All worked; the 5:2 plan (two low-calorie days per week) was the easiest to stick to—and delivered the strongest metabolic gains.
A randomized clinical trial unveiled at ENDO 2025 directly compared three popular dietary strategies for people with obesity and type 2 diabetes: 5:2 intermittent energy restriction (IER), a 10-hour time-restricted eating window (TRE), and continuous energy restriction (CER). The takeaway: all three improved weight and blood sugar, but 5:2 was the easiest to sustain and produced larger gains in fasting glucose, insulin sensitivity (Matsuda index), and triglycerides.
Trial snapshot
Led by Haohao Zhang, Ph.D., from the First Affiliated Hospital of Zhengzhou University (China), this single-center, randomized, parallel-controlled trial ran from November 19, 2021, to November 7, 2024. Ninety adults enrolled (mean age 36.8 years; diabetes duration 1.5 years; BMI 31.7 kg/m²; HbA1c 7.42%).
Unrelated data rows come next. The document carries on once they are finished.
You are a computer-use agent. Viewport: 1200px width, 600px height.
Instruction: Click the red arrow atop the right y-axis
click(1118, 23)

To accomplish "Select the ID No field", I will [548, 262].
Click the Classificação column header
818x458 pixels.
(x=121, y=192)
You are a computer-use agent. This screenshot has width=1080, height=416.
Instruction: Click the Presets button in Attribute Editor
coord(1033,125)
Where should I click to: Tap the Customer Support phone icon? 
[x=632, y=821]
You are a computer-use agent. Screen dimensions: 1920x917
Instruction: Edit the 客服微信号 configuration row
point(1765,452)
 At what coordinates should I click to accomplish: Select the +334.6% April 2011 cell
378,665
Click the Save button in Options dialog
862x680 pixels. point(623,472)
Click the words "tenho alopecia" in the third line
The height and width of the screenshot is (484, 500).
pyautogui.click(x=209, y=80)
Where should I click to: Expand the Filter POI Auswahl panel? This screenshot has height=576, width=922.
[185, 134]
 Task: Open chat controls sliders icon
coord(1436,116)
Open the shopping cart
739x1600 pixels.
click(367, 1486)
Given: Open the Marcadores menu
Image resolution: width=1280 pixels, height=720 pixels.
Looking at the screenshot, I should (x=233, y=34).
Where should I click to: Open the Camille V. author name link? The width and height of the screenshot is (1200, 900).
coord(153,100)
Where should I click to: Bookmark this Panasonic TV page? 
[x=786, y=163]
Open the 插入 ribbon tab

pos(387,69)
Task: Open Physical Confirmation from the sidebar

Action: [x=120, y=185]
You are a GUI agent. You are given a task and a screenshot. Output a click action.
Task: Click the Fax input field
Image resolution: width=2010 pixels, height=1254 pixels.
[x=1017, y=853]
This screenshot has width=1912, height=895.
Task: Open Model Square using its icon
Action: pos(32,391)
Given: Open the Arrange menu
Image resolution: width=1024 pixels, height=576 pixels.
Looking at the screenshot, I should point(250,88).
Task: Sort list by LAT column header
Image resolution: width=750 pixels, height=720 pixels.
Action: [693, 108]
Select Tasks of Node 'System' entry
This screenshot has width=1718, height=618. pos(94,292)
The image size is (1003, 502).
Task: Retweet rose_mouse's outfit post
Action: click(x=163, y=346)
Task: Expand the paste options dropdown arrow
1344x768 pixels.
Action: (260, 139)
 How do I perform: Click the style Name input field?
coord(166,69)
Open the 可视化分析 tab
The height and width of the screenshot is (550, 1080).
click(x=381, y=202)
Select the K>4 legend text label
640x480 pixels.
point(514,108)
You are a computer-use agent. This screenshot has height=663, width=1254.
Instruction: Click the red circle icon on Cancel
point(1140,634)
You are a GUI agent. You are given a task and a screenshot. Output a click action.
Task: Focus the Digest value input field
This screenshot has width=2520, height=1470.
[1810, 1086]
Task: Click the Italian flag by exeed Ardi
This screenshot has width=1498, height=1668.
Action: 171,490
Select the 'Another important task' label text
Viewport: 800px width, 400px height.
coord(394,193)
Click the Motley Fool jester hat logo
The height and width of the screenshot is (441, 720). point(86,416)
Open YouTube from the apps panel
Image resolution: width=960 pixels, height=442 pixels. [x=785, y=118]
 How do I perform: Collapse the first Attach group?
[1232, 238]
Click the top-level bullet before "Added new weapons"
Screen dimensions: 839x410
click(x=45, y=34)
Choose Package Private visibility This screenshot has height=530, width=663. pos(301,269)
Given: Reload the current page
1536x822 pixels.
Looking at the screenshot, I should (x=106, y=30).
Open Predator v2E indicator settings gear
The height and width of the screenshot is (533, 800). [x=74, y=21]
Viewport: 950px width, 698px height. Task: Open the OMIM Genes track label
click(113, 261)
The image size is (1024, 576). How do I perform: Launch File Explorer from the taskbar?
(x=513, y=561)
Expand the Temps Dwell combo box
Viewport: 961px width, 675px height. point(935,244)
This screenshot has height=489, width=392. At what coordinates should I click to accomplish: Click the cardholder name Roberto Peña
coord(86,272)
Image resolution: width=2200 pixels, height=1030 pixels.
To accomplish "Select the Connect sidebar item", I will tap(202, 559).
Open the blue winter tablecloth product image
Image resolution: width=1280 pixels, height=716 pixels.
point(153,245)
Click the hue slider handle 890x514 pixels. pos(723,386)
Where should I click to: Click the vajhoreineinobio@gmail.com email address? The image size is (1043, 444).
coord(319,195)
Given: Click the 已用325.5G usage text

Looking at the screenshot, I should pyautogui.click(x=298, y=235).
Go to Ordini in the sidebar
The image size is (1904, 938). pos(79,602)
Sixty-three completed the 16-week, nutritionist-supervised intervention, with matched weekly caloric intake across all groups.
What changed—and for whom
Although HbA1c and weight loss did not differ significantly between groups, the largest absolute reductions occurred in the 5:2 arm. Compared with TRE and CER, 5:2 also lowered fasting glucose more, boosted whole-body insulin sensitivity, and reduced triglycerides more strongly. Uric acid and liver enzymes showed no significant changes in any arm.
Mild hypoglycemia occurred in two participants in IER, two in TRE, and three in CER.
Adherence: the tiebreaker
Adherence was highest with 5:2 (85%), followed by CER (84%) and TRE (78%). IER and CER significantly outperformed TRE. In practice, the best diet is the one patients can actually follow—and here, that was 5:2.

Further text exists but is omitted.